Superman’s story mirrors the experience of many Jewish immigrants in America who grappled with assimilating into American society while preserving their cultural heritage. 

Their dual identities often manifested as speaking English publicly while still maintaining their mother tongue like Yiddish or Hebrew at home. Others “Americanized” and adopted American clothing styles to help them blend in with societal norms. 

Fighting for justice as a Jewish value

In addition to being created by Jewish artists, characters like Captain America, Spider-Man and The Avengers have something else in common: they are committed to fighting the “bad guys” and making the world a better place through self-sacrifice and standing up for what’s right.

Consider Captain America, a Jewish-created superhero who champions justice. Created in 1940 by Joe Simon and Jack Kirby for Timely Comics as a direct response to Hitler gaining power, he is a symbol of patriotism and justice. 

Captain America’s 1941 cover, by Joe Simon and Jack Kirby (Courtesy: Timely – Marvel Comics)

After army doctor Abraham Erskine injects him with a Super-Soldier Serum to gain enhanced physical powers, Captain America is able to punch Nazis and thwart their evil plans, embodying American — and Jewish — ideals of freedom and justice.

Even Batman — conceived in 1939 by Jewish creators Bob Kane and Bill Finger — has fought the foes of Jews.

In comics released during World War II, Batman’s creators envisioned him literally fighting the Nazis. In Batman #14, he busted up a Nazi spy ring, and on the cover of Batman #18, he is seen lighting a giant stick of dynamite in the faces of Hitler, Hirohito, and Mussolini. 

Other comic book heroes fight justice on behalf of marginalized groups. The X-Men comics, created by Stan Lee and Jack Kirby during the Civil Rights Movement in 1963, feature five mutant friends with special powers who are often targeted for being different.

Comics and graphic novels as an educational tool 

From fighting for justice in the face of great adversity, Jewish creators then found another medium in comics: education.

The 1970s witnessed the birth of a new genre in this space, graphic novels. Taking inspiration from comic books, these works were characterized by their longer, more complex story arcs. One of the most famous graphic novels is “Maus” by Jewish artist Art Spiegelman

Illustration from “Maus” by Art Spiegelman

Spiegelman set out to preserve the stories of his father, a Polish Holocaust survivor, in creating “Maus,” which debuted in 1980. The series, which eventually expanded into a trilogy, tells his father’s stories through illustrated pages where Jews are portrayed as mice, and Germans and Poles as cats and pigs, respectively. 
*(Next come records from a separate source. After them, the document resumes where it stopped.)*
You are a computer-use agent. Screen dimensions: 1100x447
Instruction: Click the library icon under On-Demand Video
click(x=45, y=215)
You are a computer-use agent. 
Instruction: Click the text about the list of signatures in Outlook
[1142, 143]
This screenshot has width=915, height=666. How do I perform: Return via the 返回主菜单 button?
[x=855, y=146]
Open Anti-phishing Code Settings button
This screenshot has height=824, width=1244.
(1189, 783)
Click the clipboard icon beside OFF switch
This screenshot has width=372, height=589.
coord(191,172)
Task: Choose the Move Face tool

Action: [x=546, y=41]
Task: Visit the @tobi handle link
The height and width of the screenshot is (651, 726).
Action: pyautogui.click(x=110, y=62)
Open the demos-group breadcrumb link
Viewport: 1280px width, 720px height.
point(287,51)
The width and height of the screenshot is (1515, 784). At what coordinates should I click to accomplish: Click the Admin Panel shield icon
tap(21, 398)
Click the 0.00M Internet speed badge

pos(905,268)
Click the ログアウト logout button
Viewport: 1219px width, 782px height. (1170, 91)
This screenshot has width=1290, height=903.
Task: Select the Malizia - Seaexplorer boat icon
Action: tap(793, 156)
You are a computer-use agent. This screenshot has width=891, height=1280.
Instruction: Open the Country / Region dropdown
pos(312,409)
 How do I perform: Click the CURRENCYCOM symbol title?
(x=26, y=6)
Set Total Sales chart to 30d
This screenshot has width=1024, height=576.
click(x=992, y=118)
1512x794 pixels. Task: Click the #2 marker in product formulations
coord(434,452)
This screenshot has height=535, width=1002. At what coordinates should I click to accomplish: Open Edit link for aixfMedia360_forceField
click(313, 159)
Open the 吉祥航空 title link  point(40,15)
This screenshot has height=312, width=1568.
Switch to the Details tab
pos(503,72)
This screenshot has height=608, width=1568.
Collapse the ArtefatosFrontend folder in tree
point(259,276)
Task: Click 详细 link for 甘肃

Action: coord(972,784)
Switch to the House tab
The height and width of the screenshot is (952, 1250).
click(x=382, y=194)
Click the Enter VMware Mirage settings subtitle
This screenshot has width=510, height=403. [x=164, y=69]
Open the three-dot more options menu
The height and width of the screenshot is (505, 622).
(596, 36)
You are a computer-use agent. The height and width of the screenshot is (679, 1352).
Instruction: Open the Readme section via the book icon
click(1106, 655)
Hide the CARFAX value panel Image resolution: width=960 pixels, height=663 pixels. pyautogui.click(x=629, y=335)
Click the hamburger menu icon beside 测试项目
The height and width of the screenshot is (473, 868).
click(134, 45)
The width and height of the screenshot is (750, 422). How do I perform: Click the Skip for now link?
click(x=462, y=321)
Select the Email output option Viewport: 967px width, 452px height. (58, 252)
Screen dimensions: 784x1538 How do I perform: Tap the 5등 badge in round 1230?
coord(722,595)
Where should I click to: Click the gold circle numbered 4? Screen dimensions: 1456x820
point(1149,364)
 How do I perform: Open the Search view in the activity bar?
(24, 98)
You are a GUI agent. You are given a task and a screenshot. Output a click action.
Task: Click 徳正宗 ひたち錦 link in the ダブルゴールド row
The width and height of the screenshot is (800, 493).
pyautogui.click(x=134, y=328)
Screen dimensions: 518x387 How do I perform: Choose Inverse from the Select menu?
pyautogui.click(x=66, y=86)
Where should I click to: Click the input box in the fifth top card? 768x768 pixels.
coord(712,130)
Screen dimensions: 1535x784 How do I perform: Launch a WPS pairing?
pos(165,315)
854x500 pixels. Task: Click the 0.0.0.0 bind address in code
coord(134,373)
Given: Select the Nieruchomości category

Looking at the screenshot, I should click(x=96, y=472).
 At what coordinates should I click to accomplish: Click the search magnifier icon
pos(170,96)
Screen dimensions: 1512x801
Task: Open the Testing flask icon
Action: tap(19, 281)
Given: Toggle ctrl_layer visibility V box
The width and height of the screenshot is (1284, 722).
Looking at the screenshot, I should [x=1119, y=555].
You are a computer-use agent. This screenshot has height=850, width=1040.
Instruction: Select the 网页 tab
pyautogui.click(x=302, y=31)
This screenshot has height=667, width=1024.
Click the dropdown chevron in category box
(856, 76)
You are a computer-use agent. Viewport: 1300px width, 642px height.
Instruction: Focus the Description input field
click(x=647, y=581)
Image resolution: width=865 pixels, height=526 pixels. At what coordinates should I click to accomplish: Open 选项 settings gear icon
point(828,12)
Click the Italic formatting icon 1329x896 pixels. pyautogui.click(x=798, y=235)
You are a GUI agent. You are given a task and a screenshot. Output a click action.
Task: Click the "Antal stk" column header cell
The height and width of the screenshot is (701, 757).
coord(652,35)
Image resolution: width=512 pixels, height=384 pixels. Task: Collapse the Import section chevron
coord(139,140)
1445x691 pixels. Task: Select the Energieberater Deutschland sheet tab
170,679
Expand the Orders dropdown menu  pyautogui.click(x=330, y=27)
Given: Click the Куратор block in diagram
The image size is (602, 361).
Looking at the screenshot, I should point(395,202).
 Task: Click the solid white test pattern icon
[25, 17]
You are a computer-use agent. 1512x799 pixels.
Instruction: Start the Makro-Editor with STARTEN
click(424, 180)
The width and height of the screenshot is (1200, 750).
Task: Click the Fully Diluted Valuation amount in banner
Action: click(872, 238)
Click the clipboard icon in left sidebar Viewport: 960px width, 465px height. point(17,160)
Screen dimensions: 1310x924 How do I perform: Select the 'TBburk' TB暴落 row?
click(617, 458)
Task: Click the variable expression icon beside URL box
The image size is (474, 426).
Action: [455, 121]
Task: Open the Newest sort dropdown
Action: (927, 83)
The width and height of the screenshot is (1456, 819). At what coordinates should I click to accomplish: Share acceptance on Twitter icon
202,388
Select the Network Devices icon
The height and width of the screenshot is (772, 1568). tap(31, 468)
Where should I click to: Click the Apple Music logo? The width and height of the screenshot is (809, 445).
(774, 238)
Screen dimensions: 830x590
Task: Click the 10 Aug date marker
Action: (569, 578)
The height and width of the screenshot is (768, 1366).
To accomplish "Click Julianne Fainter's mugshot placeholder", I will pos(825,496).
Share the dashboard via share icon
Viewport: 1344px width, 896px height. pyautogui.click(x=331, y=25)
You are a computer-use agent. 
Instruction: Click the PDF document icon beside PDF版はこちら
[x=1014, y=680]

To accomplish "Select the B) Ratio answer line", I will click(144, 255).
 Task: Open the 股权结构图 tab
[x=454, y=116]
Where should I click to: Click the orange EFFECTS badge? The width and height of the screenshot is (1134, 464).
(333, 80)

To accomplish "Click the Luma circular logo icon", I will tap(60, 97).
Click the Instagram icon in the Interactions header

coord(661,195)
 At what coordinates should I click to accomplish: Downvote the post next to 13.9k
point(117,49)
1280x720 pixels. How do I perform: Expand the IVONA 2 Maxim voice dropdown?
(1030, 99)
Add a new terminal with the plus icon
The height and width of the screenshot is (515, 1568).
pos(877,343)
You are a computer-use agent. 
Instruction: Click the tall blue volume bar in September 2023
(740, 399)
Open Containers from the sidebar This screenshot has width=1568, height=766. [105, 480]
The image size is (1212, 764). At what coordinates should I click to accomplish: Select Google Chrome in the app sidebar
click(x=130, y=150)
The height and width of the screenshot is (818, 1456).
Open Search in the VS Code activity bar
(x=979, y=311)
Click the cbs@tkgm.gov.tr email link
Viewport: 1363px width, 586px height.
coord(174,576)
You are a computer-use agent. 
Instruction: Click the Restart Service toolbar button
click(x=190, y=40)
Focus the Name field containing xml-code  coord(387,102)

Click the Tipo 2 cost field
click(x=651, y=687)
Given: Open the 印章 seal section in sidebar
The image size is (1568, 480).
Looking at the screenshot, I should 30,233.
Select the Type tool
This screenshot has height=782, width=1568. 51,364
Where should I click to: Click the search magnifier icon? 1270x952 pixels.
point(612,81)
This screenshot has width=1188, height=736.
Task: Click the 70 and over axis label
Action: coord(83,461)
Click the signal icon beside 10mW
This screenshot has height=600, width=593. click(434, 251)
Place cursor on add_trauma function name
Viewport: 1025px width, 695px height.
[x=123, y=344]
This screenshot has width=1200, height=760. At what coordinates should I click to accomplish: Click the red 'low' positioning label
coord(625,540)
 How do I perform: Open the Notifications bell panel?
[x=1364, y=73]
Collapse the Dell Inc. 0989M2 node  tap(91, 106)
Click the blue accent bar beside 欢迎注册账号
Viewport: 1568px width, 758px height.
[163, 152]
Initially as an educational tool for himself, “Maus” has played a critical role in Holocaust education, offering students a compelling insight into survivors’ personal experiences. It was also the first graphic novel to be awarded a Pulitzer Prize. 

Recently, the book has been at the center of controversy, as it was banned by a Tennessee school board last year for having “rough, objectionable language.”

Banning “Maus” only proves how comic books and graphic novels are far from mere entertainment — they are powerful expressions of history, identity, and human resilience. They challenge societal norms and give voice to narratives that might otherwise remain silent.

Israeli Defense Comics #1 by Joshua Stulman, released in 2012

Today, an ever-growing number of Jewish comic book creators and graphic novelists are not only continuing this rich tradition but also pushing the boundaries of the genre. Their works span a variety of Jewish themes, including Israel and Torah teachings. They have the trailblazing pioneers from the Golden Age of Comics to thank, who paved the way for these narratives to flourish.